*TASK PROMPT*.
Among the entries that follow, the required portion opens with the line containing "Open the notifications" and closes with the line containing "Open Privadesa i". Give that portion again exactly, and nothing else.

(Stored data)

=-=-=-=-=

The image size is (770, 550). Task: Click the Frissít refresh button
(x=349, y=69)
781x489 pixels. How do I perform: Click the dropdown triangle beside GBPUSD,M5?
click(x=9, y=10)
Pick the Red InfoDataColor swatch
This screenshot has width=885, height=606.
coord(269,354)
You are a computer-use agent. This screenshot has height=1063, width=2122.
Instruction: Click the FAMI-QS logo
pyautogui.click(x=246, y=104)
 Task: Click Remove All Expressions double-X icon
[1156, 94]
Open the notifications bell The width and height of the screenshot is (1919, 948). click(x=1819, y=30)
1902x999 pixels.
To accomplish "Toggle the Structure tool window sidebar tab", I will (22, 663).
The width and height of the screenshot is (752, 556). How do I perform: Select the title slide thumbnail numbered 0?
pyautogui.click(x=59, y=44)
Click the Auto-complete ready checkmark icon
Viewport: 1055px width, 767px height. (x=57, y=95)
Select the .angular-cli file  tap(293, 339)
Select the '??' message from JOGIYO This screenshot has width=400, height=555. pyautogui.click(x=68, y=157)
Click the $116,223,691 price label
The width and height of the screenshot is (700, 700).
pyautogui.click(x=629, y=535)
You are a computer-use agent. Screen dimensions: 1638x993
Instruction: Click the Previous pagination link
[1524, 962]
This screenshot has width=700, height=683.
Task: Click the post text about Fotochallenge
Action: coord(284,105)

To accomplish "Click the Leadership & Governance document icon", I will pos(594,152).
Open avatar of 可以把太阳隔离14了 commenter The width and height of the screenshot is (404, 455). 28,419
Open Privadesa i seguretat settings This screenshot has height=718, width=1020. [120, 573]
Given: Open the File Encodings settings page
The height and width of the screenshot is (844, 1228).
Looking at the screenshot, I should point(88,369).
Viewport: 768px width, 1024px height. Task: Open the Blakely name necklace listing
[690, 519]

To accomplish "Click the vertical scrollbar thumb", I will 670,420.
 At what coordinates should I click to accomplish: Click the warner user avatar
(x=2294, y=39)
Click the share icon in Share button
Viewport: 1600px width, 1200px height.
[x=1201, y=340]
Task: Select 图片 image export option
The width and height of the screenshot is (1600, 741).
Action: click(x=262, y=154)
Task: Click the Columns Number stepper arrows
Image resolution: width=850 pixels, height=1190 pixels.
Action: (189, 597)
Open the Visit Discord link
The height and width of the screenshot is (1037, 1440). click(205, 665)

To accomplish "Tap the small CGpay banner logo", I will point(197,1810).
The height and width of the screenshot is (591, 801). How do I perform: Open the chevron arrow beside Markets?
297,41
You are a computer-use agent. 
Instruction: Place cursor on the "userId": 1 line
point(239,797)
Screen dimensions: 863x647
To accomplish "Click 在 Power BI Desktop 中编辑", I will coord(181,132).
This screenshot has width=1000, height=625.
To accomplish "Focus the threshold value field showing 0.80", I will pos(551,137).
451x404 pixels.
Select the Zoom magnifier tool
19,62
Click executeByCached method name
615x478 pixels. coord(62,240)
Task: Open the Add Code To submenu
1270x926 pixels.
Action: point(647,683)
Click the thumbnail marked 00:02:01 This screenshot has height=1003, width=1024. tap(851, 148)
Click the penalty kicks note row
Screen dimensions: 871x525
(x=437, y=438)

=-=-=-=-=

*ANSWER SPACE*.
Open the notifications bell The width and height of the screenshot is (1919, 948). click(x=1819, y=30)
1902x999 pixels.
To accomplish "Toggle the Structure tool window sidebar tab", I will (22, 663).
The width and height of the screenshot is (752, 556). How do I perform: Select the title slide thumbnail numbered 0?
pyautogui.click(x=59, y=44)
Click the Auto-complete ready checkmark icon
Viewport: 1055px width, 767px height. (x=57, y=95)
Select the .angular-cli file  tap(293, 339)
Select the '??' message from JOGIYO This screenshot has width=400, height=555. pyautogui.click(x=68, y=157)
Click the $116,223,691 price label
The width and height of the screenshot is (700, 700).
pyautogui.click(x=629, y=535)
You are a computer-use agent. Screen dimensions: 1638x993
Instruction: Click the Previous pagination link
[1524, 962]
This screenshot has width=700, height=683.
Task: Click the post text about Fotochallenge
Action: coord(284,105)

To accomplish "Click the Leadership & Governance document icon", I will pos(594,152).
Open avatar of 可以把太阳隔离14了 commenter The width and height of the screenshot is (404, 455). 28,419
Open Privadesa i seguretat settings This screenshot has height=718, width=1020. [120, 573]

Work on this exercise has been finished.